COVID-19 booster shots more likely than vaccines due to variants

Data analytics company, GlobalData says that if new SARS-CoV-2 variants continue to develop, reducing the effectiveness of COVID-19 vaccines and the natural immunity of survivors, then annual booster shots may be required for COVID-19 immunity.

Johanna Swanson, Product Manager at GlobalData, said: “Of the several natural variants that have recently been identified, the B.1.1.7 variant is potentially more troubling, as there is evidence that it alters the effectiveness of some vaccines.”
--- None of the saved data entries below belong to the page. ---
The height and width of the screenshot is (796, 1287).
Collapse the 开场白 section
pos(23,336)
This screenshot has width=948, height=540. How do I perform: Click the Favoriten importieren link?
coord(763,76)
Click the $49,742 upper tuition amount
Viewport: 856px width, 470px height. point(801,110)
Clinical trials for the Pfizer and Moderna vaccines indicate a reduction in sera neutralisation of the B.1.351 variant, and other studies have shown there could be a six to ten-fold lower binding affinity for antibodies to the variant. Additionally, Johnson & Johnson’s vaccine had 57% efficacy in South Africa, where the variant is prevalent, versus 72% in the US, and Novavax’s vaccine had 49% efficacy in South Africa versus 90% in the UK.

This is supported by AstraZeneca’s vaccine trial in South Africa, which had an under 25% efficiency against mild and moderate disease and did not achieve the minimal international standards for emergency use. While the vaccine was not effective at preventing mild and moderate disease, it could still prevent more severe outcomes.

The P.1 variant has some of the same mutations as the B.1.351 variant and could have a higher chance of re-infecting people. More research needs to be conducted on this variant to monitor its effects.

Pfizer and Moderna are already working on developing booster shots for their vaccines to improve their effectiveness against the B.1.351 strain. This would benefit those who have a weak level of response to COVID-19 infection as they may have a shorter duration of immunity and weaker protection from re-infection. Naturally recovered COVID-19 patients should also consider getting vaccinated.

Swanson added: “Vaccines can offer a more consistent level of protection and a more robust immune response of neutralizing antibodies. Single-dose boosters provided to patients who have naturally recovered from COVID-19 could increase and extend the duration of their immune response.”